One of my favorite parts about summer is Pierce being home in the mornings. Normally he’s already out the door and in his classroom before my alarm even goes off. But during the summer, we get to spend the mornings together, part of which includes praying and reading the Bible (usually on our back porch if it’s not already blistering hot).
But after I had finished praying for us one recent morning, I opened up my Bible to Luke 11 where Jesus talks about prayer. Maybe it was the fact I had just opened my eyes from praying or maybe (definitely) it was God trying to get my attention, but I realized how often my prayers were lacking two essential ingredients.
Luke 11:8 says “…he will not get up and give you the bread because of friendship, yet because of your shameless audacity…”

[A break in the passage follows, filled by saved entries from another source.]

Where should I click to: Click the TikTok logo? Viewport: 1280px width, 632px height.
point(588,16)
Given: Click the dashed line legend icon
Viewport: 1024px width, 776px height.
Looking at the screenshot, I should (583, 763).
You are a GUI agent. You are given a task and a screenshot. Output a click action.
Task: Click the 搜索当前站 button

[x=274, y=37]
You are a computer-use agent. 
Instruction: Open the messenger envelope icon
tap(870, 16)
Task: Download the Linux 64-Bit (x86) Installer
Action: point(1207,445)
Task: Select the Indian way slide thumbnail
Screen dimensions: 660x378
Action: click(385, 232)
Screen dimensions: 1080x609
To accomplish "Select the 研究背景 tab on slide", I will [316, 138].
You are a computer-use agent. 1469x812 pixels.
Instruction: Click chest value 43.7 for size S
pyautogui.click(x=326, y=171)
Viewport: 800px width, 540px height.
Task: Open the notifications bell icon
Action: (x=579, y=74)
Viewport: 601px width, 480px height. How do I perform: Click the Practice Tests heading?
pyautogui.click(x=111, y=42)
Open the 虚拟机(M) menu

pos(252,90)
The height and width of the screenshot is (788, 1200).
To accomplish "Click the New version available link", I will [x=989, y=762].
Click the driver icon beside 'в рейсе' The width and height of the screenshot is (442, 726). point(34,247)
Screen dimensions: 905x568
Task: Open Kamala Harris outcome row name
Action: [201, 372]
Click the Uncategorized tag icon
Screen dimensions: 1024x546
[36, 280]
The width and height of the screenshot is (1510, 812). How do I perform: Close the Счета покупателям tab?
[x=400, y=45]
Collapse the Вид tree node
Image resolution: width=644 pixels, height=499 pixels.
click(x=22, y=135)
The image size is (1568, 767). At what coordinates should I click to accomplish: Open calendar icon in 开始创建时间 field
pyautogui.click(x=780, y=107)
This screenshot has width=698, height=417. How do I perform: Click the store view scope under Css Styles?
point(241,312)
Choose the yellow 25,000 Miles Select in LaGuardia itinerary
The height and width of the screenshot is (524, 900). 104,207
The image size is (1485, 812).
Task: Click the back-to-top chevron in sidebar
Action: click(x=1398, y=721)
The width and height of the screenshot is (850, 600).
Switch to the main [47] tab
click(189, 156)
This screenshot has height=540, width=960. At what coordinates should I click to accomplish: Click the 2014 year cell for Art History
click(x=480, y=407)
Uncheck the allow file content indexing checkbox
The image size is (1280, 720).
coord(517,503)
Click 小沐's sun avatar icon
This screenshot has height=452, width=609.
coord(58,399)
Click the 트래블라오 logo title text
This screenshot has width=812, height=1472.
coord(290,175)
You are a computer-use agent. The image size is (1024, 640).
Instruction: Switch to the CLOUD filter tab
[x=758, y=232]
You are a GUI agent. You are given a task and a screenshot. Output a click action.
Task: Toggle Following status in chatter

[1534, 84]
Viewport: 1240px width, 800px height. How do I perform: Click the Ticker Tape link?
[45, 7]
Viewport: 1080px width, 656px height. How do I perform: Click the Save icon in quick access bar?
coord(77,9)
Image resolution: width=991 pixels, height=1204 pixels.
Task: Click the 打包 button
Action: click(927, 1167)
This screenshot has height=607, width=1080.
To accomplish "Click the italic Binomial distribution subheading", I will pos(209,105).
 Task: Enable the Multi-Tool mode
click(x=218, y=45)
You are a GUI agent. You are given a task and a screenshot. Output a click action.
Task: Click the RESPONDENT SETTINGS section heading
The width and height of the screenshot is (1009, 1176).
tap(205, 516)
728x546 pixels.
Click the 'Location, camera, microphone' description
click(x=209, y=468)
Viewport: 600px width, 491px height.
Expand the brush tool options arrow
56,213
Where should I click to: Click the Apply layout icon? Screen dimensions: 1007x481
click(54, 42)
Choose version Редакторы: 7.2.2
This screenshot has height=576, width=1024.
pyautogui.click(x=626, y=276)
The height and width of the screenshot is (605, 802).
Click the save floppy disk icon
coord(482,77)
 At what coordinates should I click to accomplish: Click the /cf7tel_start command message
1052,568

I hate feeling like a nuisance, so I often approach prayer with a sense of cautiousness. And yet in this story, it wasn’t friendship or even compassion that led the owner of the house to open the door – it was the “shameless audacity” of the knocker. I shy away from praying bold, loud, persistent prayers, as though I don’t want to nag or annoy God. However, asking confidently and repeatedly doesn’t exasperate God but rather expands our faith as we actively demonstrate our continued trust in him.
Verses 11-12 say “Which of you fathers, if your son asks for a fish, will give him a snake instead? Or if he asks for an egg, will give him a scorpion?”
There’s not much room for interpretation in this request. If you ask for a fish, it’s probably because you want a fish. Yet I hesitate to name what I want because naming gives it power and makes me feel vulnerable. Therefore, my prayers are filled with “whatever you want, God” and “only if it’s your will.” While it’s good to pray in a posture of surrender, God also desires for us to specifically tell him the desires of our hearts. If we’re in step with the Spirit, the hope is that our desires align with his, so we can honestly ask for what we want.
Fear is ultimately at the root of the timid and broad brushstrokes I paint with my prayer. But we serve a good God who wants to hear from his children. A God who isn’t annoyed by our persistence or offended by our asking.
May that knowledge lead us to ask with specificity and knock with shameless audacity.